From 59abd64e9a448bbc5e375a9238d55074d3c9ba11 Mon Sep 17 00:00:00 2001
From: Paul Eggert <eggert@cs.ucla.edu>
Date: Tue, 20 Mar 2018 09:54:20 -0700
Subject: [PATCH] Port to 32-bit sparc64

Problem reported by Ulrich Mueller; fix suggested by Eli Zaretskii
and Andreas Schwab (Bug#30855).
* src/alloc.c (mark_memory): Call mark_maybe_object only on
pointers that are properly aligned for Lisp_Object.
---
 src/alloc.c | 6 +++++-
 1 file changed, 5 insertions(+), 1 deletion(-)

diff --git a/src/alloc.c b/src/alloc.c
index f97b99c0f3..da01173fba 100644
--- a/src/alloc.c
+++ b/src/alloc.c
@@ -4981,7 +4981,11 @@ mark_memory (void *start, void *end)
   for (pp = start; (void *) pp < end; pp += GC_POINTER_ALIGNMENT)
     {
       mark_maybe_pointer (*(void **) pp);
-      mark_maybe_object (*(Lisp_Object *) pp);
+
+      verify (alignof (Lisp_Object) % GC_POINTER_ALIGNMENT == 0);
+      if (alignof (Lisp_Object) == GC_POINTER_ALIGNMENT
+	  || (uintptr_t) pp % alignof (Lisp_Object) == 0)
+	mark_maybe_object (*(Lisp_Object *) pp);
     }
 }
 
-- 
2.14.3

bug#30855: 25.3; temacs fails with bus error during garbage collection

[Eli Zaretskii]

> Cc: ulm@gentoo.org, 30855@debbugs.gnu.org, gentoo-bug@opensource.sf-tec.de
> From: Paul Eggert <eggert@cs.ucla.edu>
> Date: Tue, 20 Mar 2018 09:58:12 -0700
> 
> I installed the attached into master; if it fixes Ulrich's problem I
> think this should be backported to emacs-26.

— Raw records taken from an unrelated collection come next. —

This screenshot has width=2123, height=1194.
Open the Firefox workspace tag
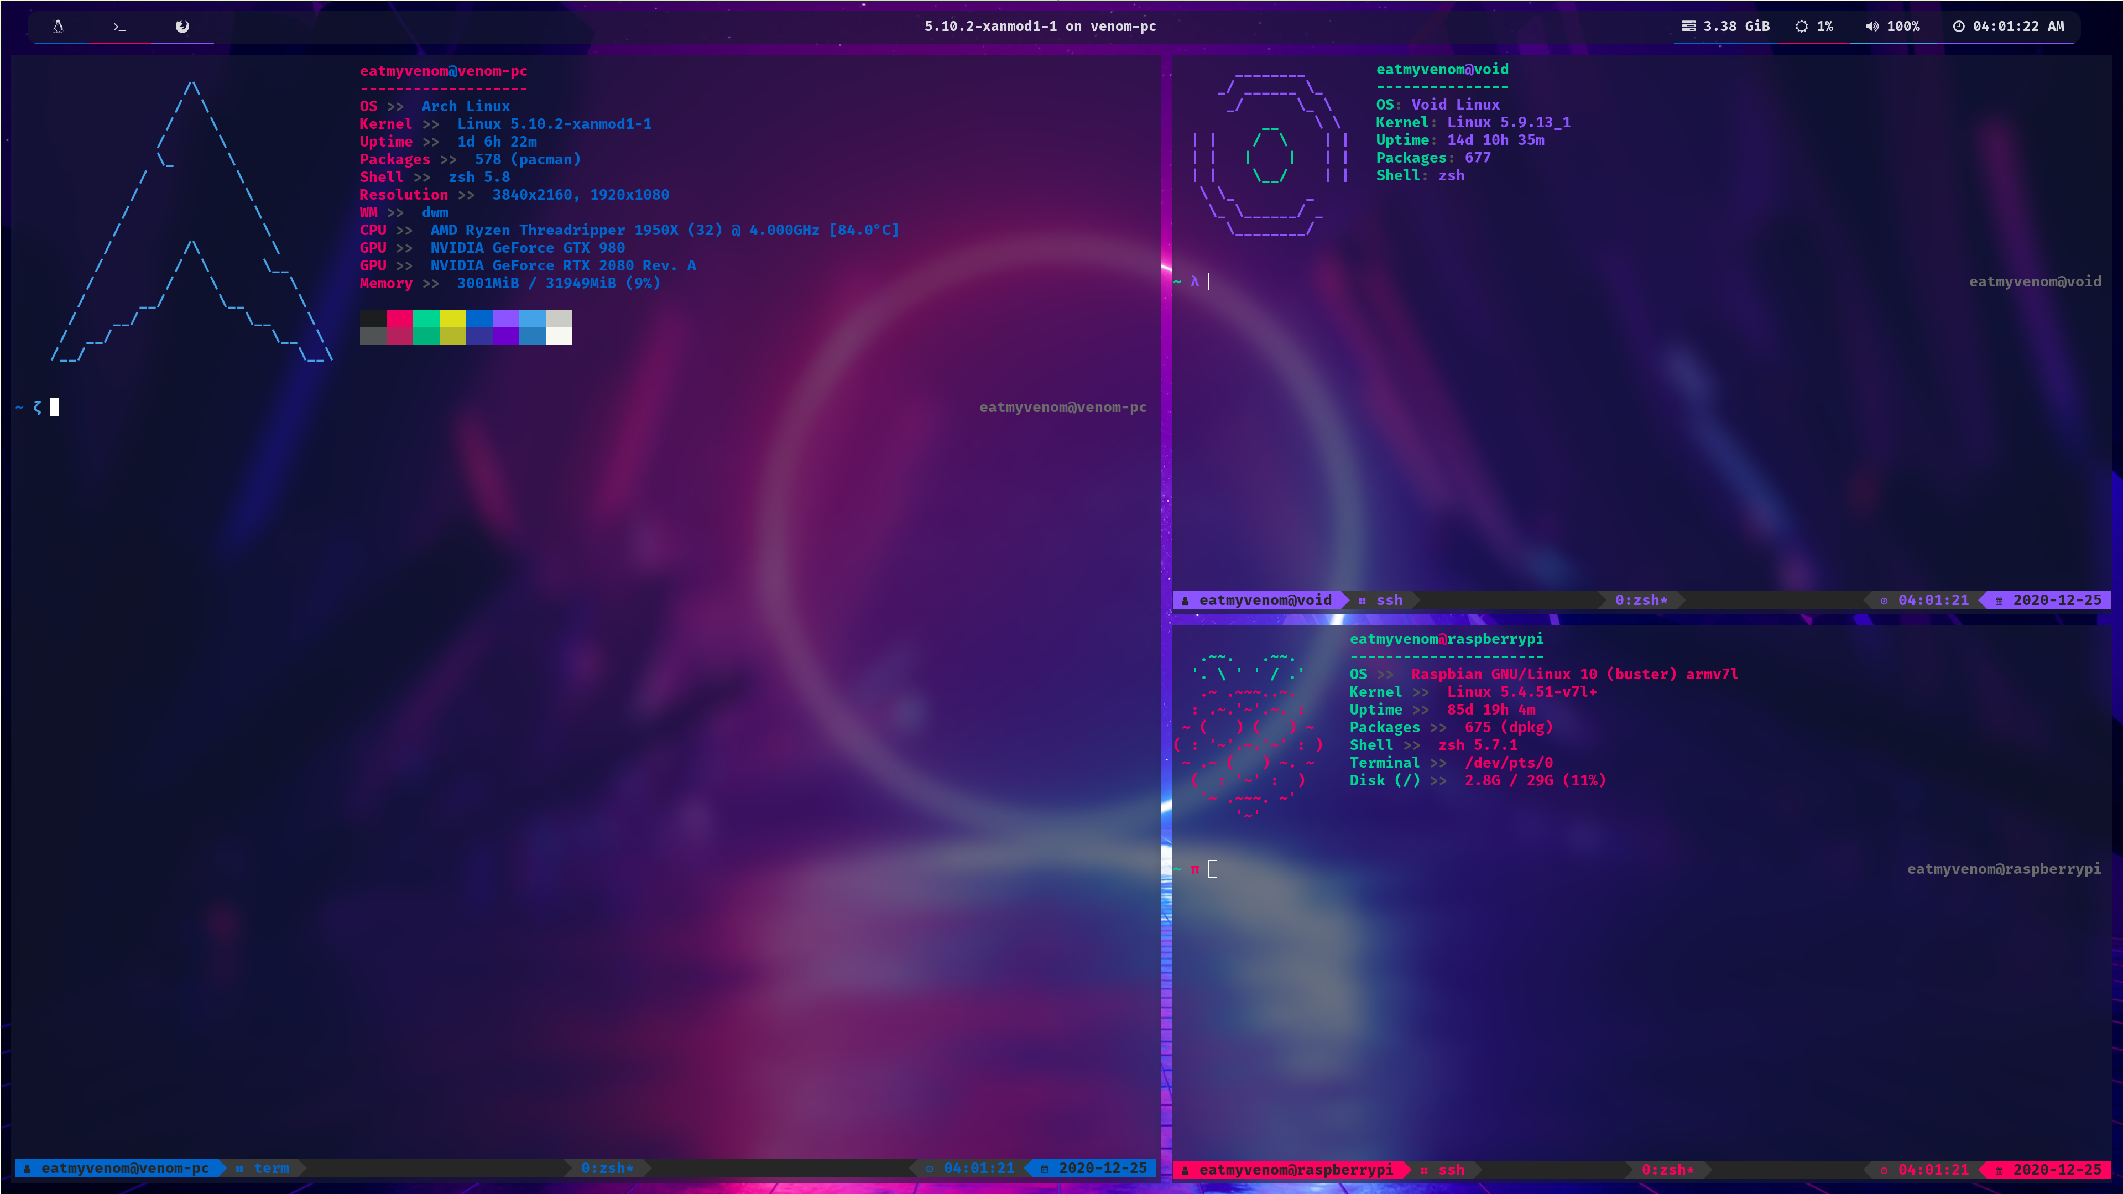[x=182, y=26]
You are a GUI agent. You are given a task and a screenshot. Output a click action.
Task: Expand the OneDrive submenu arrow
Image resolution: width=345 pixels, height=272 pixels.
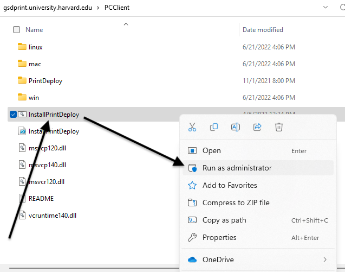[x=325, y=260]
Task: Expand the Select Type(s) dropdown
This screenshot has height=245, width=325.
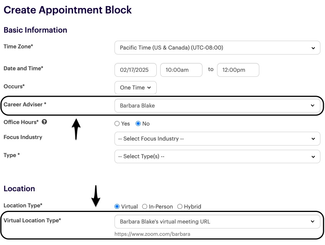Action: (217, 157)
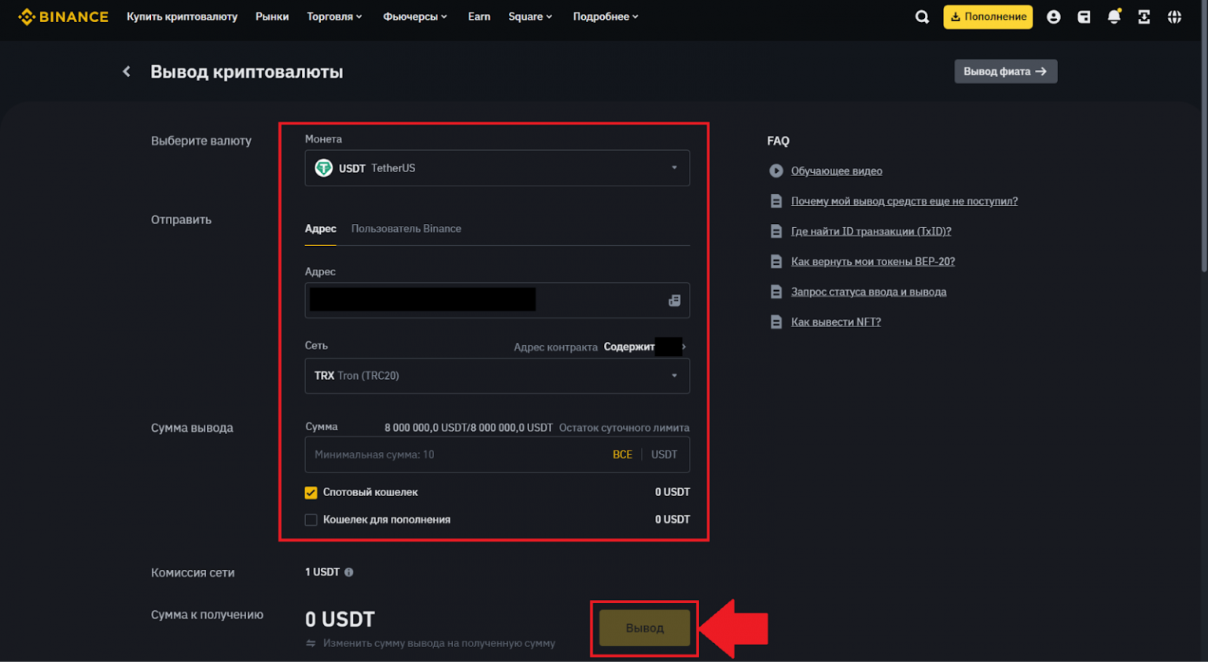The width and height of the screenshot is (1208, 662).
Task: Open the TRX Tron (TRC20) network dropdown
Action: point(497,376)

I'm okay with backporting, unless the configuration where it happens
is extremely rare, so much so that we can get away with this as a
"known problem".

Thanks.

bug#30855: 25.3; temacs fails with bus error during garbage collection

[Ulrich Mueller]

>>>>> On Tue, 20 Mar 2018, Paul Eggert wrote:

> I installed the attached into master; if it fixes Ulrich's problem
> I think this should be backported to emacs-26.

Thanks. This fixes the build on sparc both for 25.3 and 26.0.91
(tested by Rolf Eike Beer, see https://bugs.gentoo.org/647238#c18).


>>>>> On Tue, 20 Mar 2018, Eli Zaretskii wrote:

> I'm okay with backporting, unless the configuration where it happens
> is extremely rare, so much so that we can get away with this as a
> "known problem".

I would really appreciate if this could be included with Emacs 26.
It would be less than ideal if we (Gentoo) needed a downstream patch
for the initial version because otherwise it won't even build on
sparc.

Also, doesn't this bug affect other architectures too, and at least
cause a performance penalty for unaligned access?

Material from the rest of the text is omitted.